**TASK GOAL:**
Rewrite the material from the line that contains "The height and" through the line that contains "pos(254,194)", replacing "tab" with "button" and keeping everything else the same. Leave the pictures out of your answer.

**INPUT DATA:**
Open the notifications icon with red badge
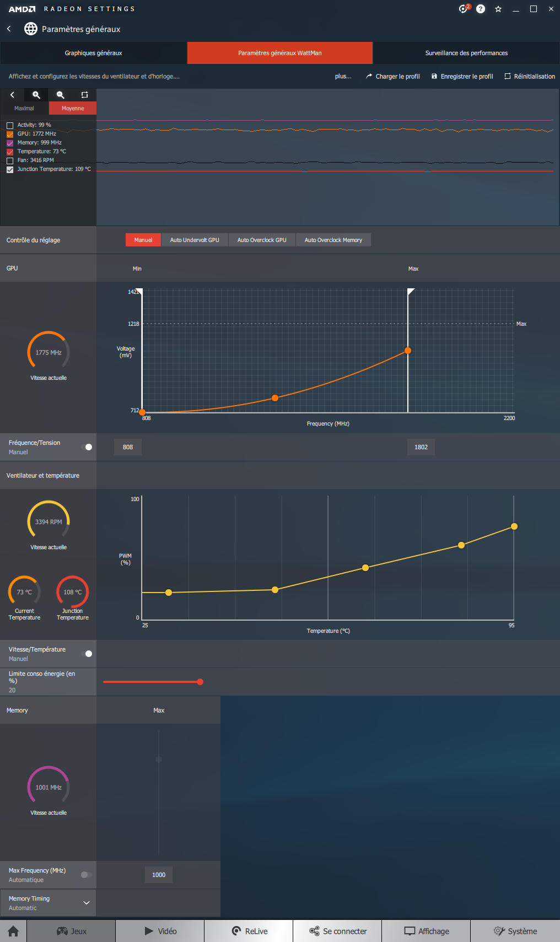This screenshot has width=560, height=942. 464,9
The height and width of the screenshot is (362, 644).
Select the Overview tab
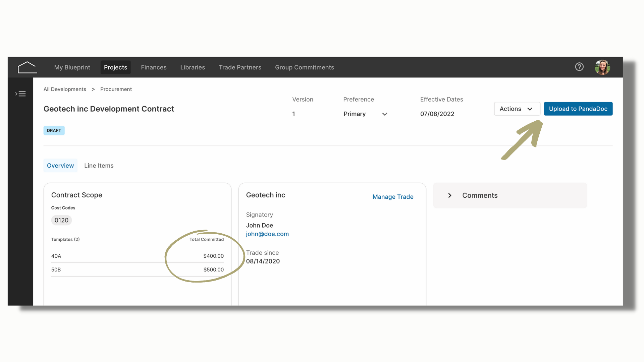pyautogui.click(x=60, y=166)
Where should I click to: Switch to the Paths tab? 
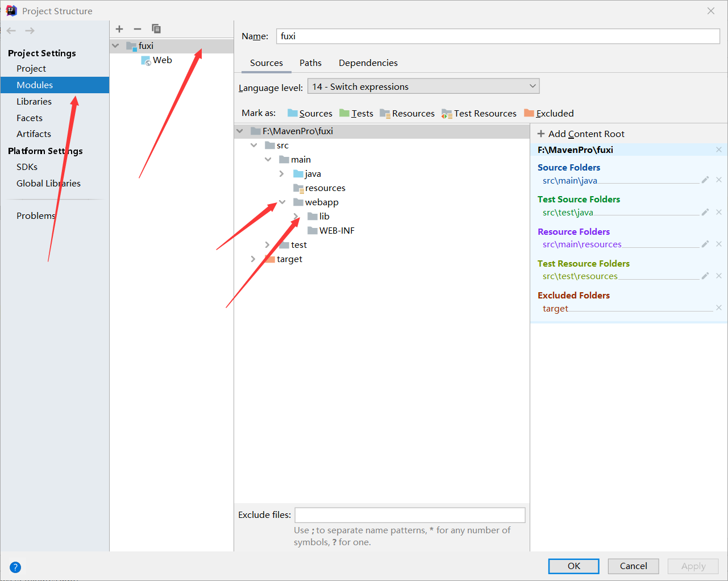[x=310, y=63]
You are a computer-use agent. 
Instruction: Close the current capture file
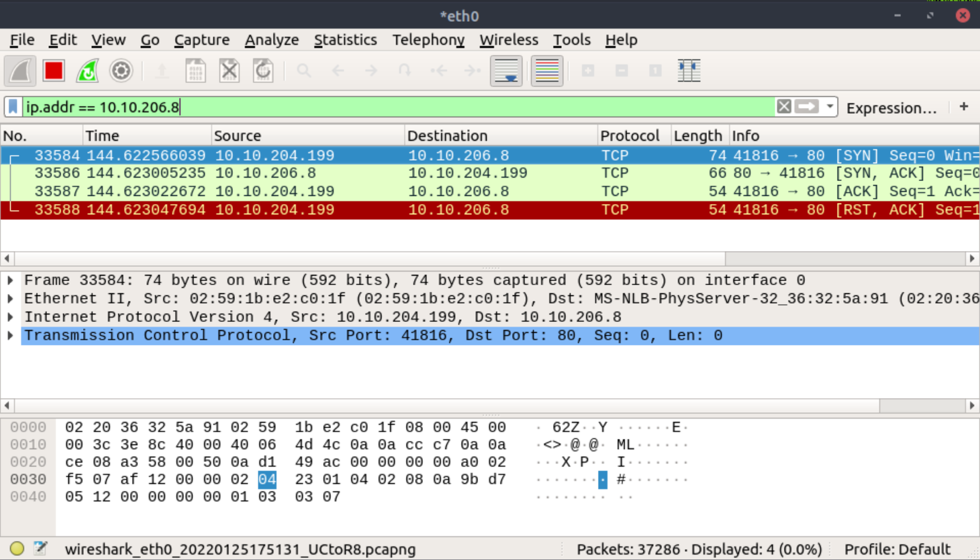(230, 70)
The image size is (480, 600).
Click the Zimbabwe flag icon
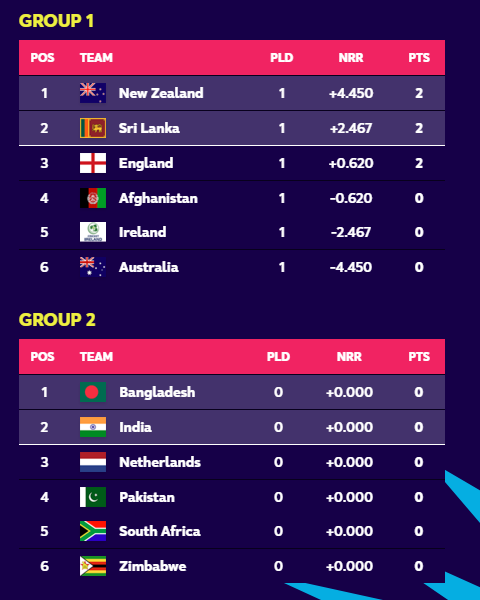pos(93,566)
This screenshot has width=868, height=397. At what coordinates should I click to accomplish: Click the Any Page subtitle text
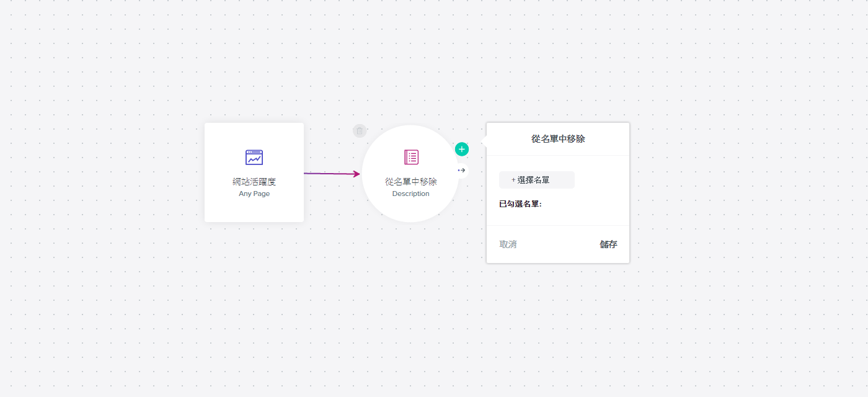pos(254,194)
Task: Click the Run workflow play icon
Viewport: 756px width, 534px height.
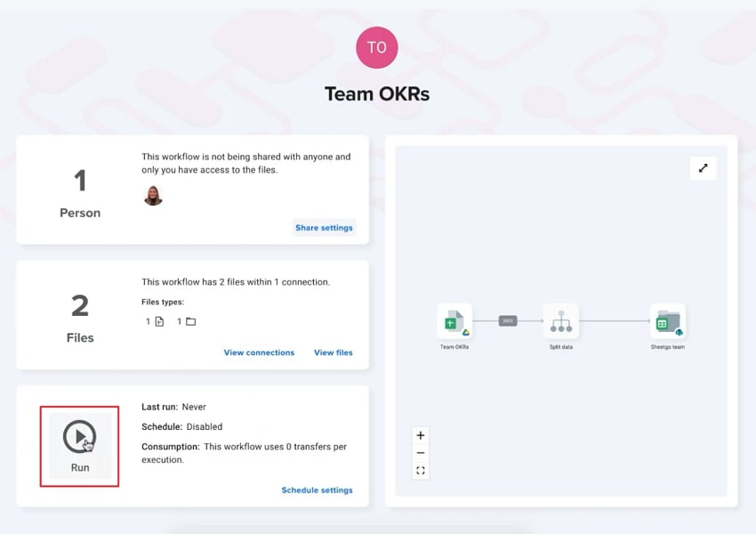Action: pyautogui.click(x=79, y=437)
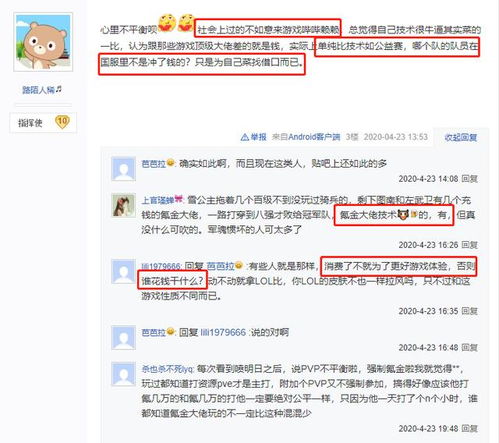Open the llll1979666 username link in the third comment

(x=161, y=266)
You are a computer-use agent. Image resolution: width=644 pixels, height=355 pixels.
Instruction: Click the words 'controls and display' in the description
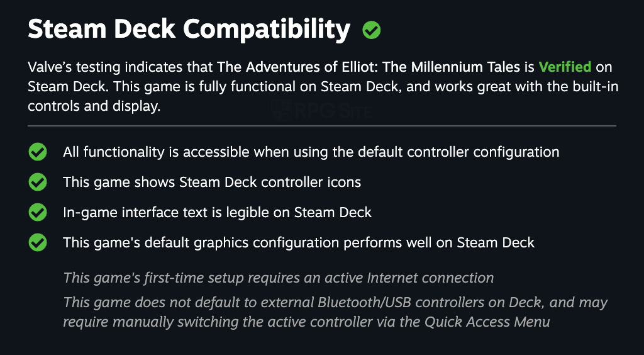[x=94, y=106]
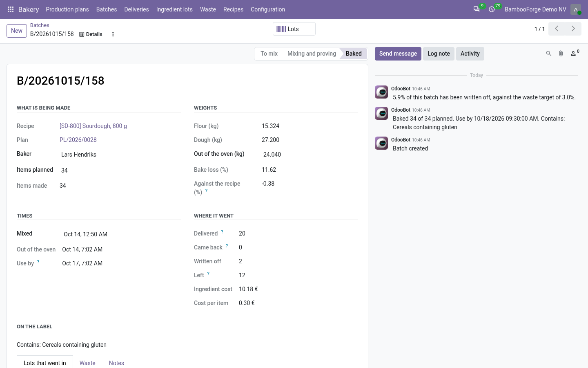Click the paperclip attachments icon
588x368 pixels.
(561, 54)
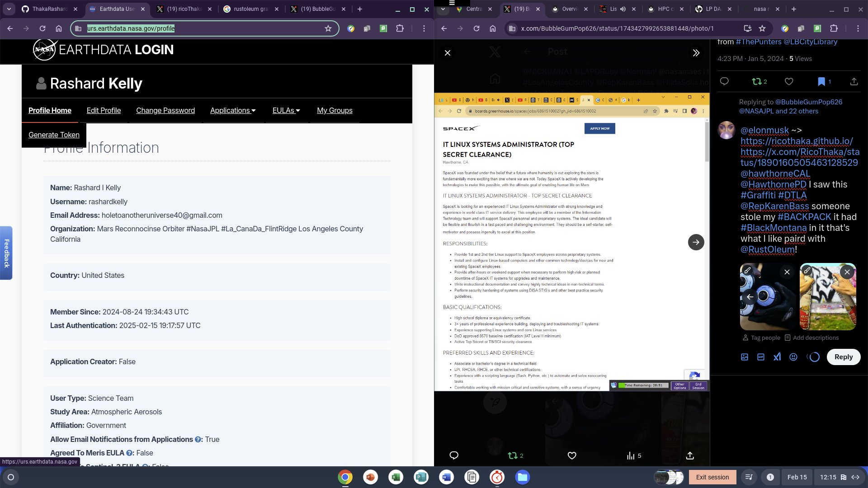Go to the next photo with the arrow

pos(696,242)

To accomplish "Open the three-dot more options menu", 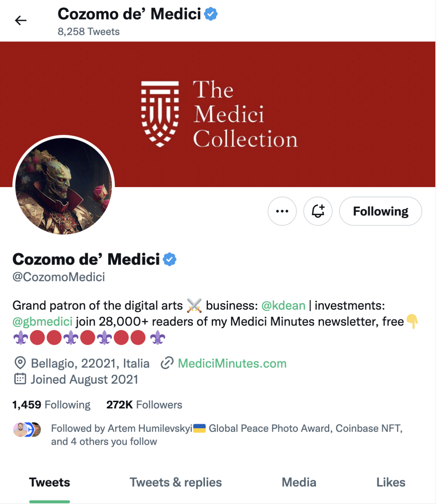I will pyautogui.click(x=282, y=211).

**WRITTEN ANSWER:**
The height and width of the screenshot is (362, 644).
Select the Overview button
pyautogui.click(x=60, y=166)
Where should I click to: Switch to the Paths button? 
[x=310, y=63]
You are a computer-use agent. 
Instruction: Close the current capture file
(230, 70)
The image size is (480, 600).
Click the Zimbabwe flag icon
pos(93,566)
This screenshot has width=868, height=397. At what coordinates should I click to accomplish: Click the Any Page subtitle text
pos(254,194)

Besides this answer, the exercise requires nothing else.